[PROBLEM TO SOLVE]
Exact copy, pictures excluded: print the lines from the one with "This screenshot has height=174, width=312." through the final line of the records.

==== RAW DATA ====

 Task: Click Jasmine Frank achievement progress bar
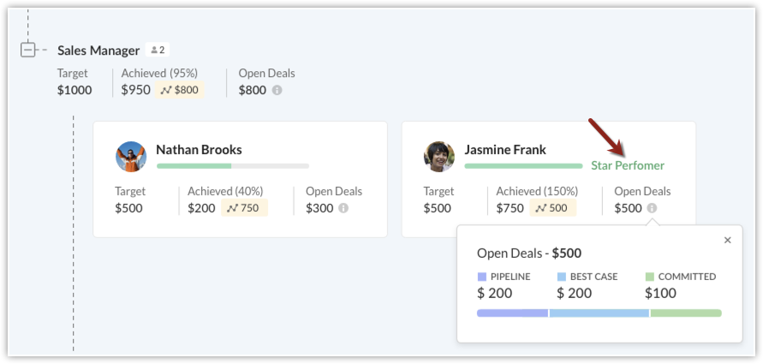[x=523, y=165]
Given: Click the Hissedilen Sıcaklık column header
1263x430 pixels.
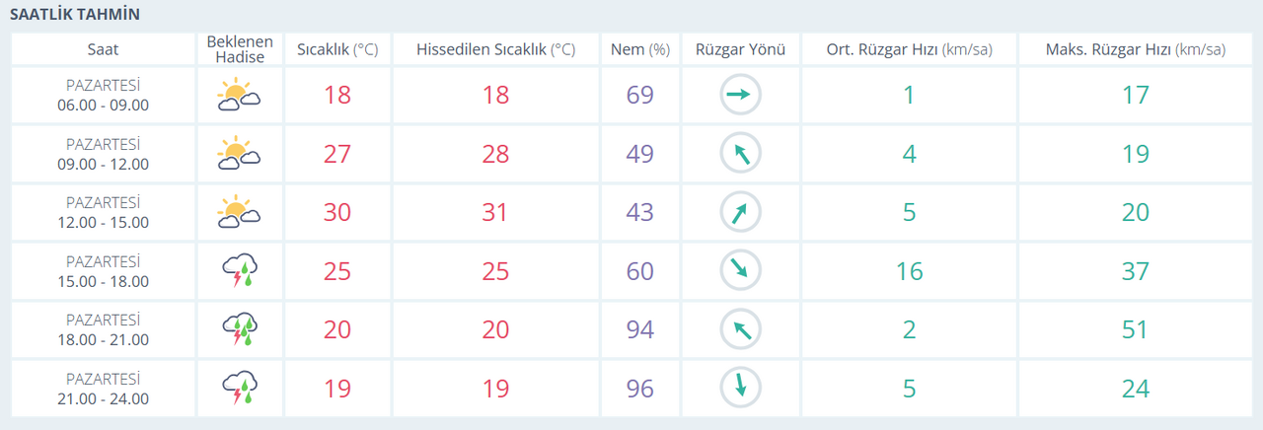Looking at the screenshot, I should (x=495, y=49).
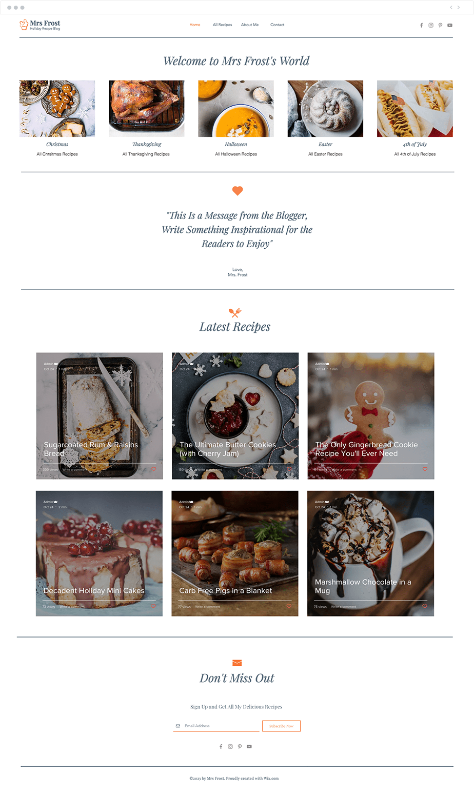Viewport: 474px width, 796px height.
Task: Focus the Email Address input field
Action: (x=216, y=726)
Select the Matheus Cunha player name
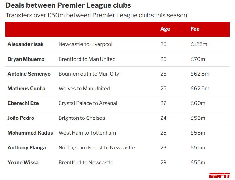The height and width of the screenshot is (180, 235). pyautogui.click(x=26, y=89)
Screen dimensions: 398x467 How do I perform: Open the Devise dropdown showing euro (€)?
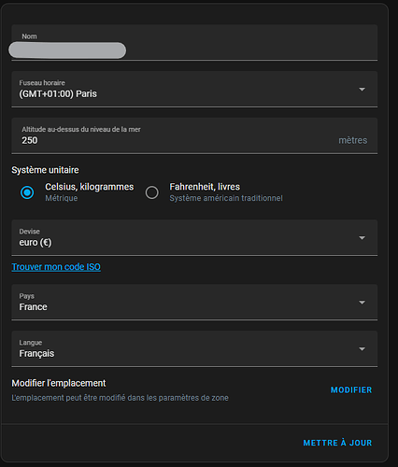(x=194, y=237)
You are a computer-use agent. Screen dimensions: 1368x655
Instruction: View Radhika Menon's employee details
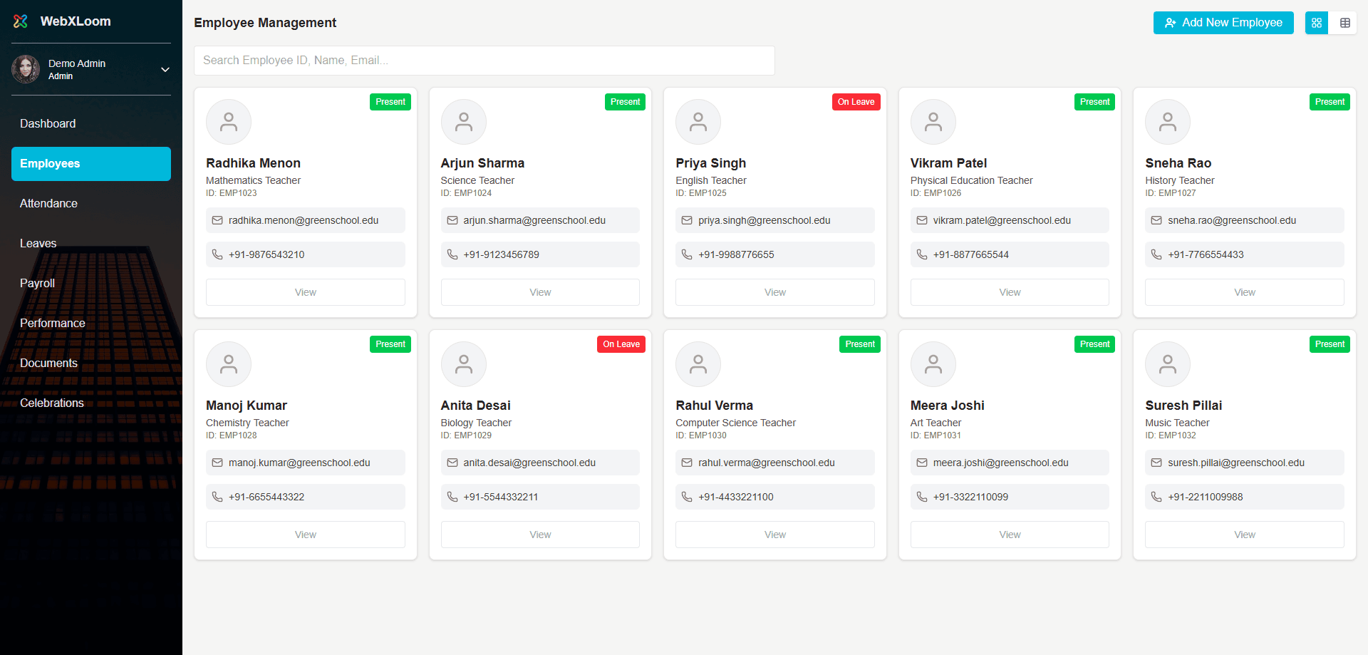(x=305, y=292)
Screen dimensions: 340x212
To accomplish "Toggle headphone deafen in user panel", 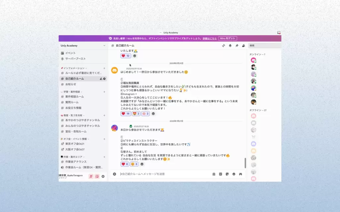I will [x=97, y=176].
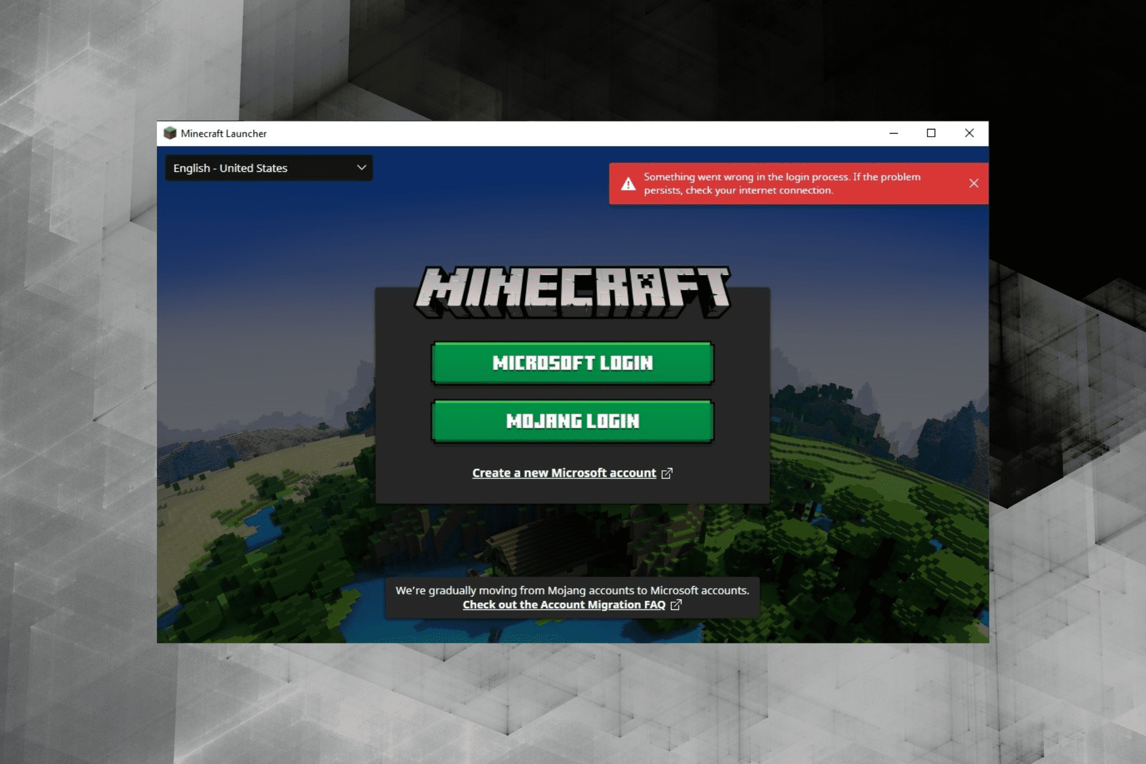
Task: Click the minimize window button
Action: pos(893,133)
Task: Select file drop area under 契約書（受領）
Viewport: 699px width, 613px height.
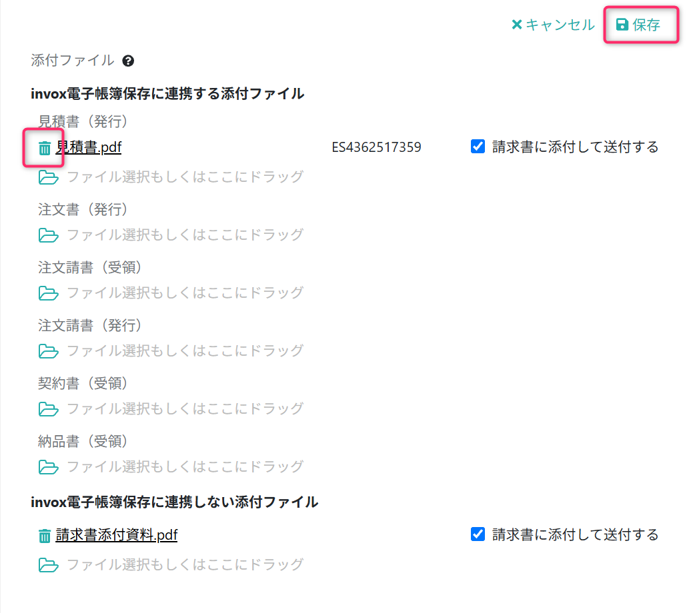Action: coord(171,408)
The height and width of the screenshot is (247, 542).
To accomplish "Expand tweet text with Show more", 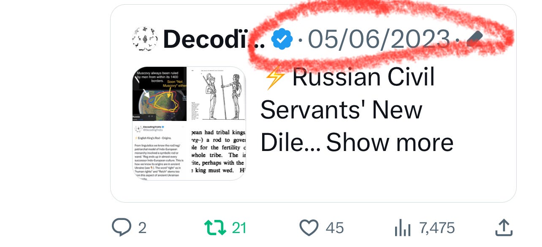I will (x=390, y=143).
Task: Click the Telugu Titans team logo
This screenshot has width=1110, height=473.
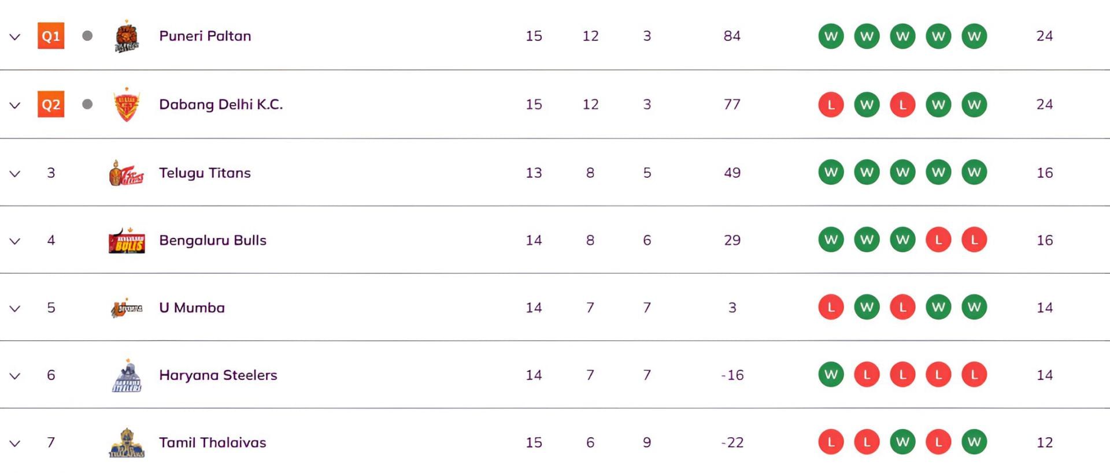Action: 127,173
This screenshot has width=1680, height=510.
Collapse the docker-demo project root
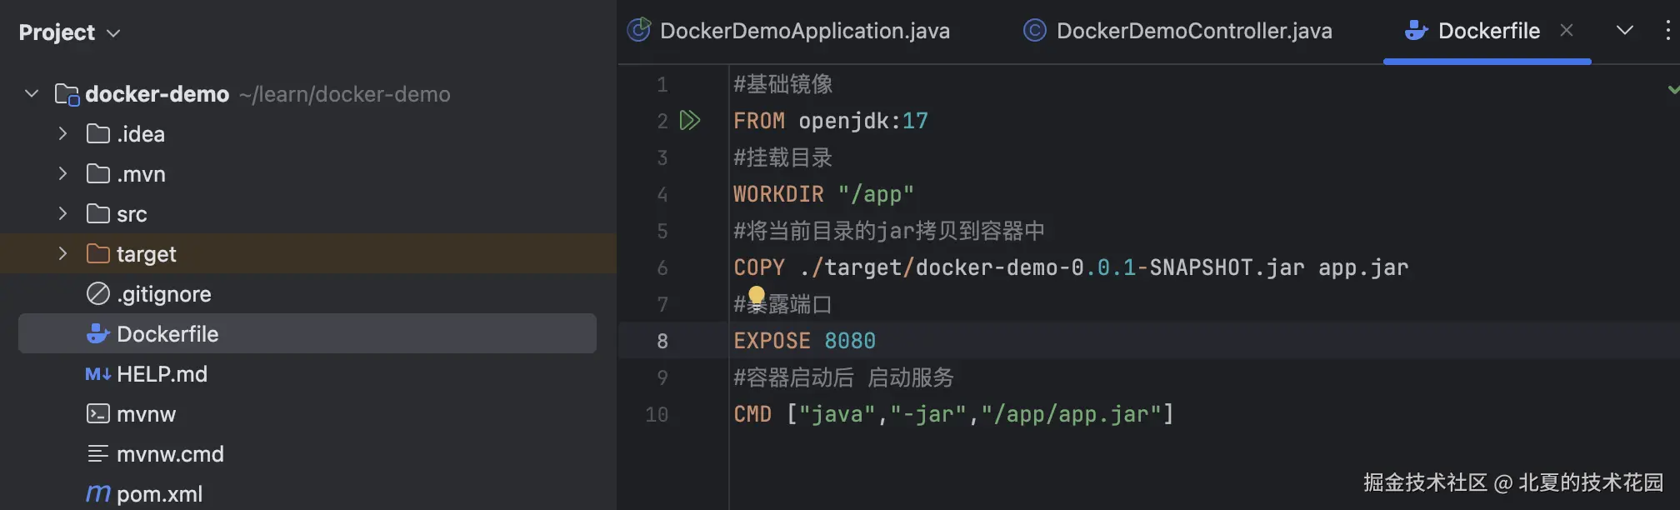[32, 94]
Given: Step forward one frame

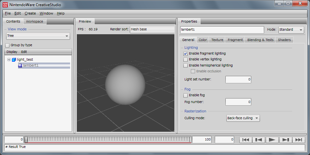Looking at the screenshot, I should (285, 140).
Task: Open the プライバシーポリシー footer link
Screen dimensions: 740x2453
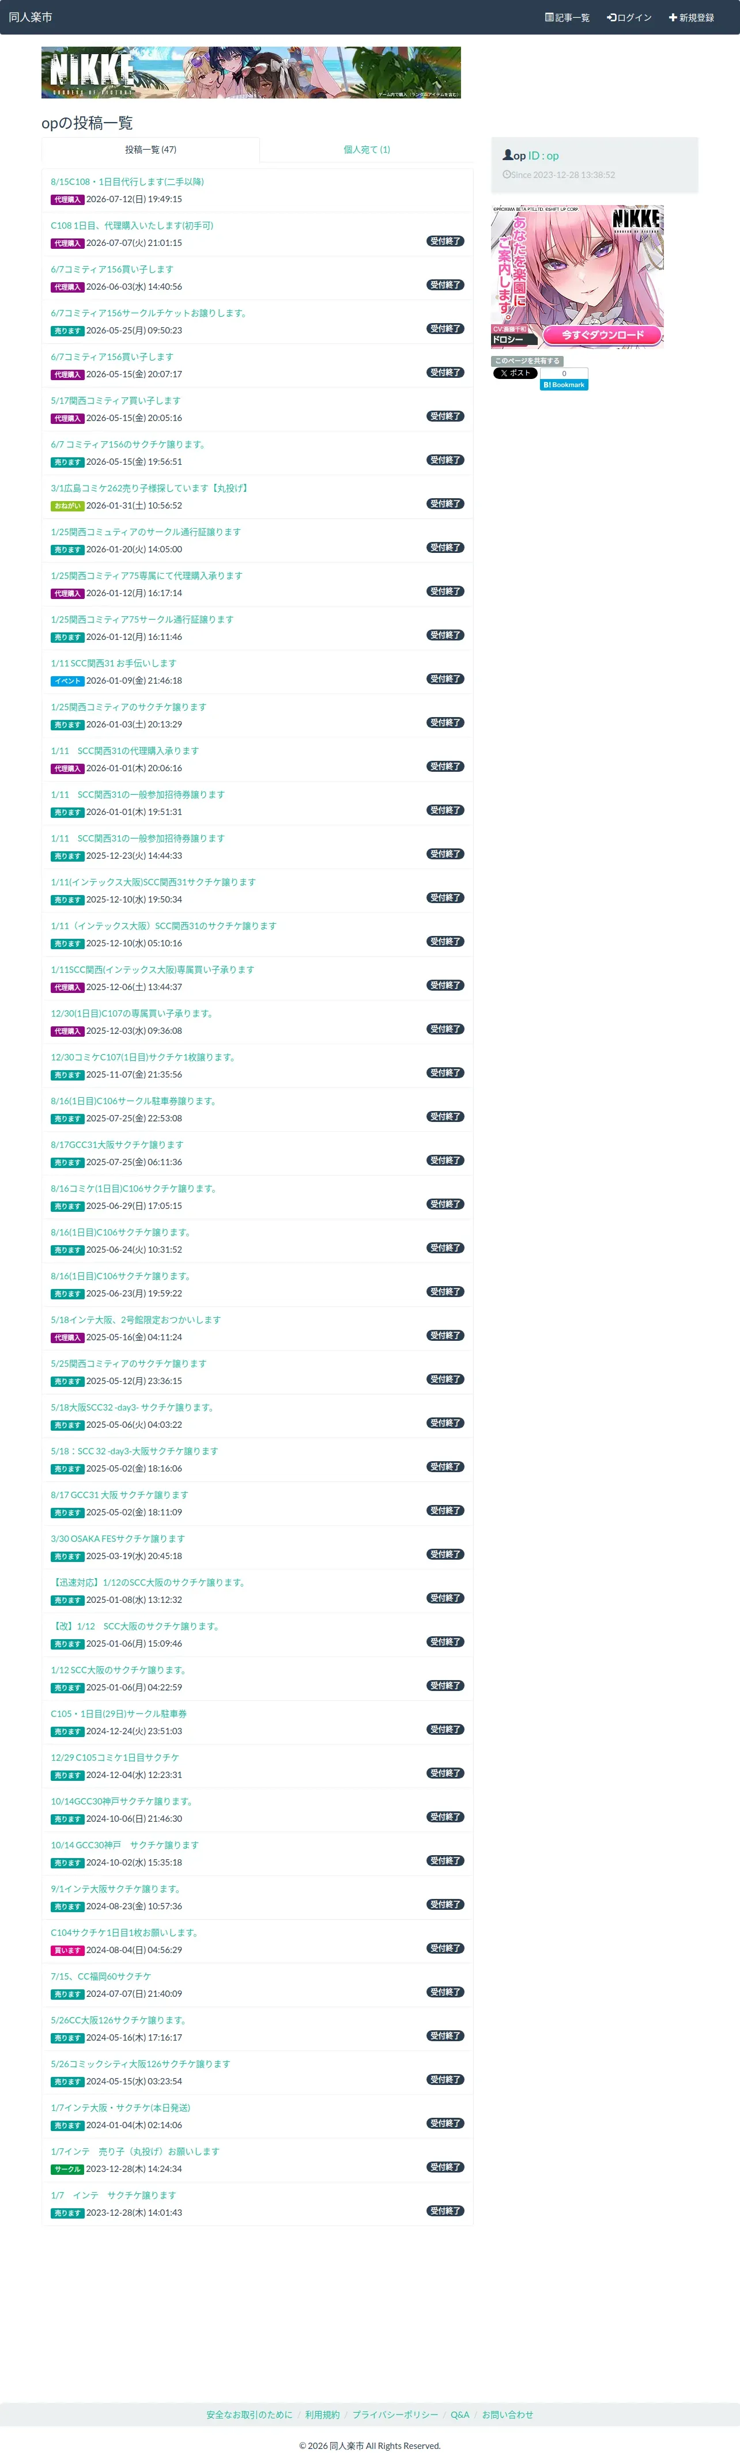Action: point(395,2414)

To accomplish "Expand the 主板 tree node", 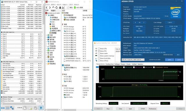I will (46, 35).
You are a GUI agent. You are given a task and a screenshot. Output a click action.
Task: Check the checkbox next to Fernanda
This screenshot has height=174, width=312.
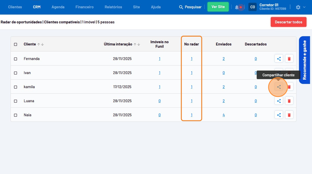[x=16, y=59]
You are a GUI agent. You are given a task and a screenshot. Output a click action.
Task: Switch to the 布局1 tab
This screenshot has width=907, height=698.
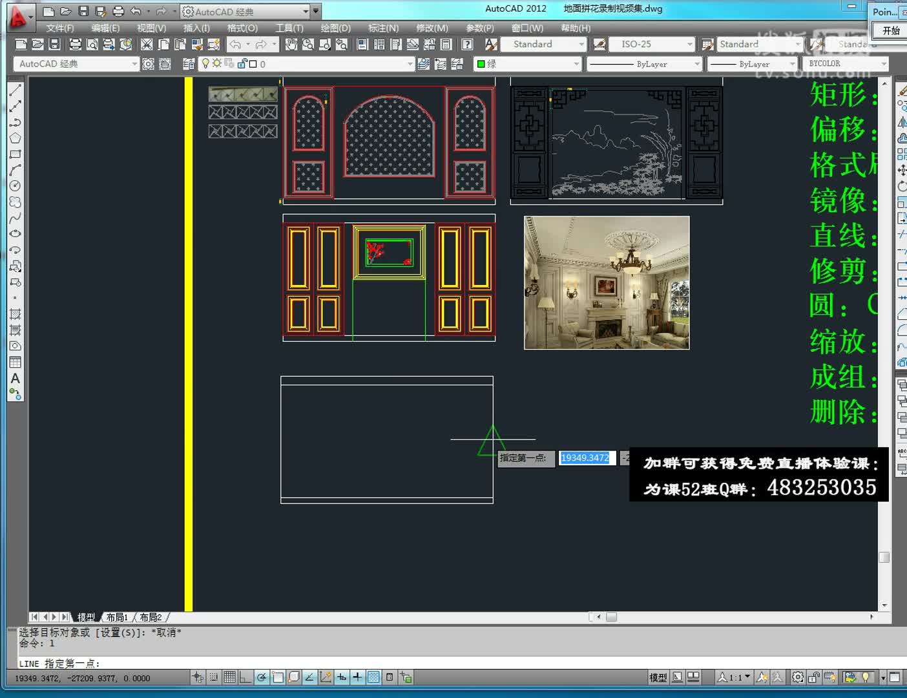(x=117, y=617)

====

[RESPONSE BOX]
This screenshot has height=174, width=312.
[x=16, y=59]
You are a GUI agent. You are given a task and a screenshot. Output a click action.
Task: Switch to the 布局1 tab
This screenshot has width=907, height=698.
(x=117, y=617)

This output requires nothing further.